Add scanning by MegaIng · Pull Request #1429 · lark-parser/lark

MegaIng · 2024-06-20T01:29:31Z

An implement of Lark.scan. Also adds start_pos and end_pos to Lark.parse, Lark.parse_interactive and Lark.lex.

TODO:

add example
A bit more documentation for what exactly this function does
Notes about start_pos and end_pos mirroring the behavior of stdlib re with regard to look behind and look ahead.

But I do think the core logic is pretty stable and I would like a review of that already @erezsh.

Future work:

Check if it already works/What needs to be done to make this work with mmap to not have to load the text into memory at all (also involves checking up on the byte parsing implementation)
Check to see if I can implement a custom lexer that uses python's stdlib tokenize module, which would have a few benefits especially with regard to the new f string syntax, and how well that would play with this feature.

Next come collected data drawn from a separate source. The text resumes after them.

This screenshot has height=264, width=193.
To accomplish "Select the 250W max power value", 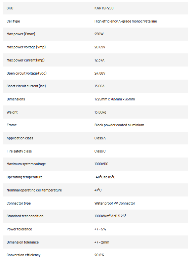I will click(99, 34).
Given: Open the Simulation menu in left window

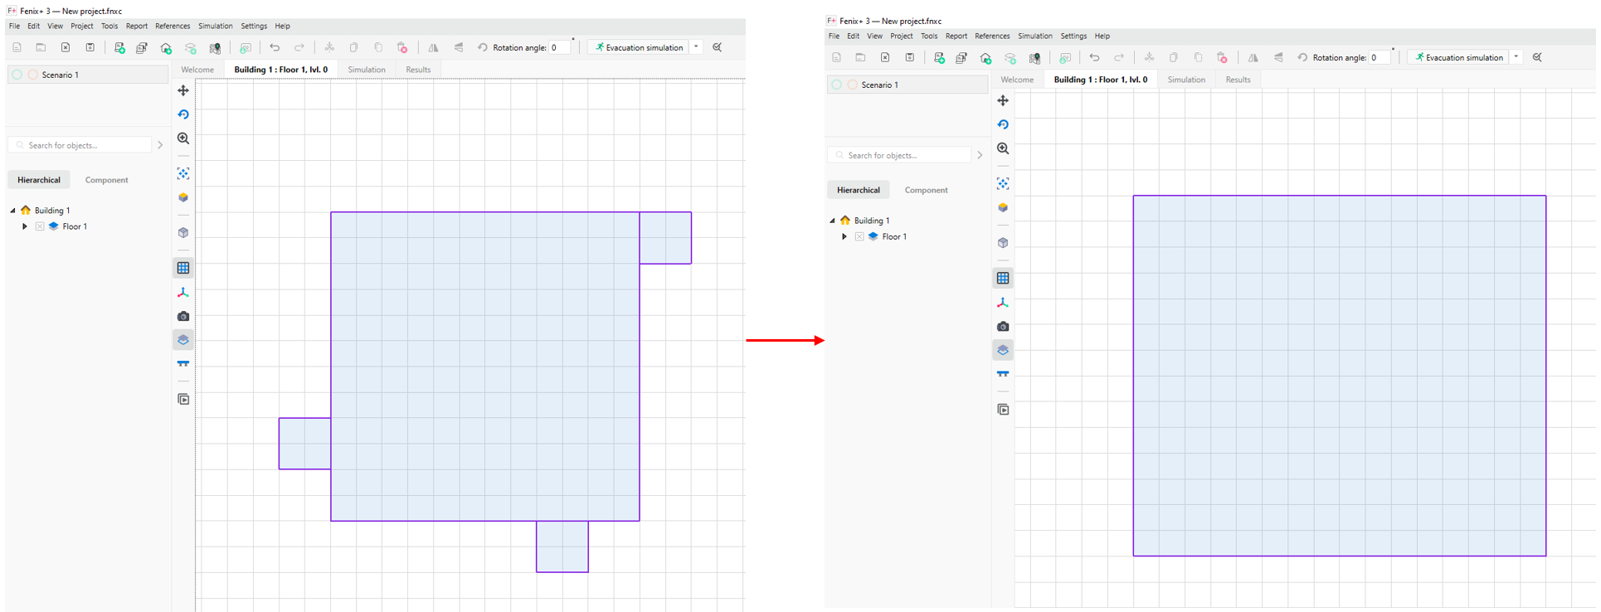Looking at the screenshot, I should pos(215,26).
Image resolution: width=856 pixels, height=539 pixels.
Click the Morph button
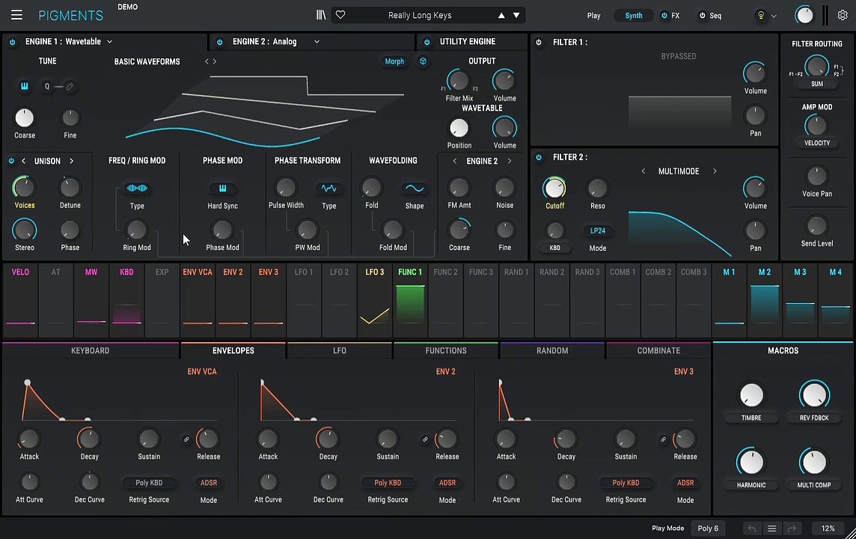coord(394,61)
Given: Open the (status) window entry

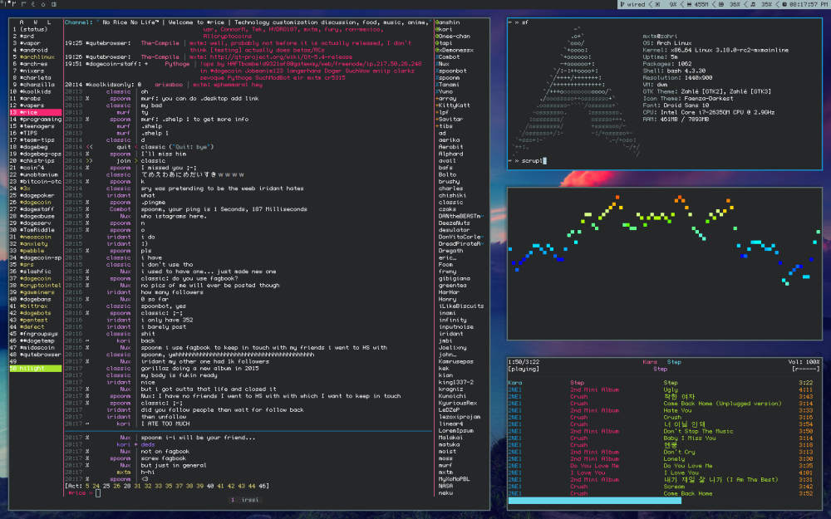Looking at the screenshot, I should coord(33,29).
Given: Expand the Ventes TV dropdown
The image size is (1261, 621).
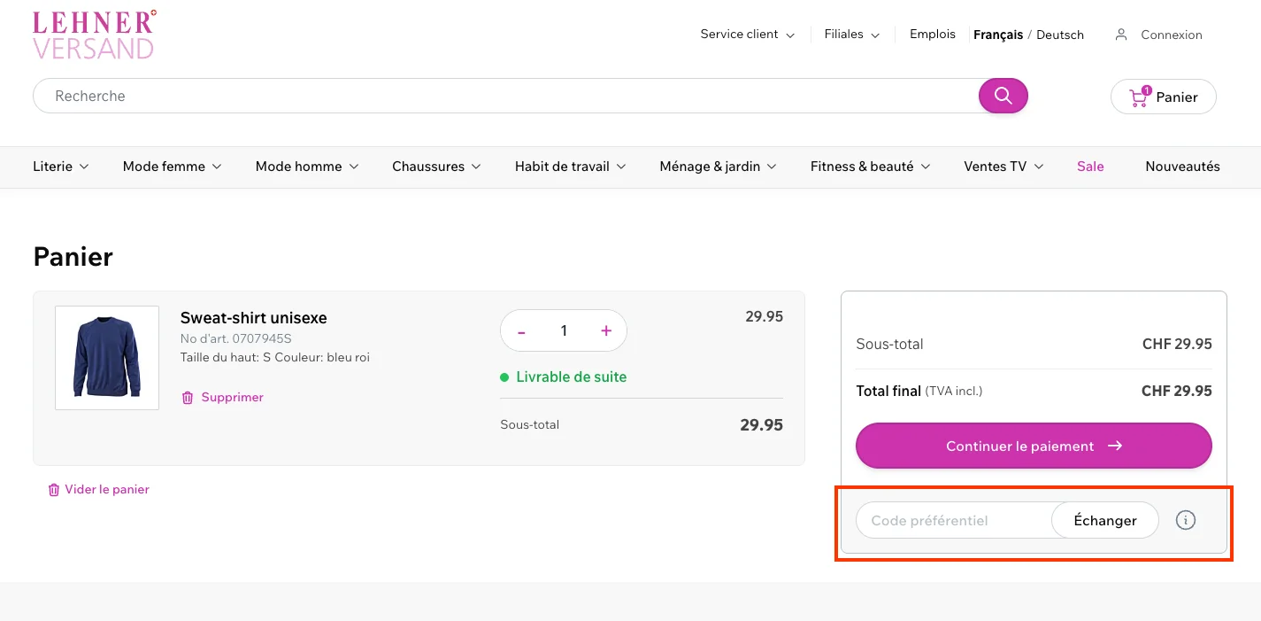Looking at the screenshot, I should point(996,167).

This PR is based on #1428, so merging it first would be better.

erezsh

Awesome! I only gave it a quick look so far, but looks pretty good.

I left a few comments. I'll take a deeper look later, and I might come up with more.

lark/parser_frontends.py

lark/lexer.py

MegaIng · 2024-06-20T12:37:23Z

Btw, can we drop support for the now completely unsupported versions 3.6 and 3.7? https://devguide.python.org/versions/

The regex stubs in typshed now uses the / positional only syntax, meaning mypy error exists because the stubs can't be used for 3.6, which we have as our lowest supported version.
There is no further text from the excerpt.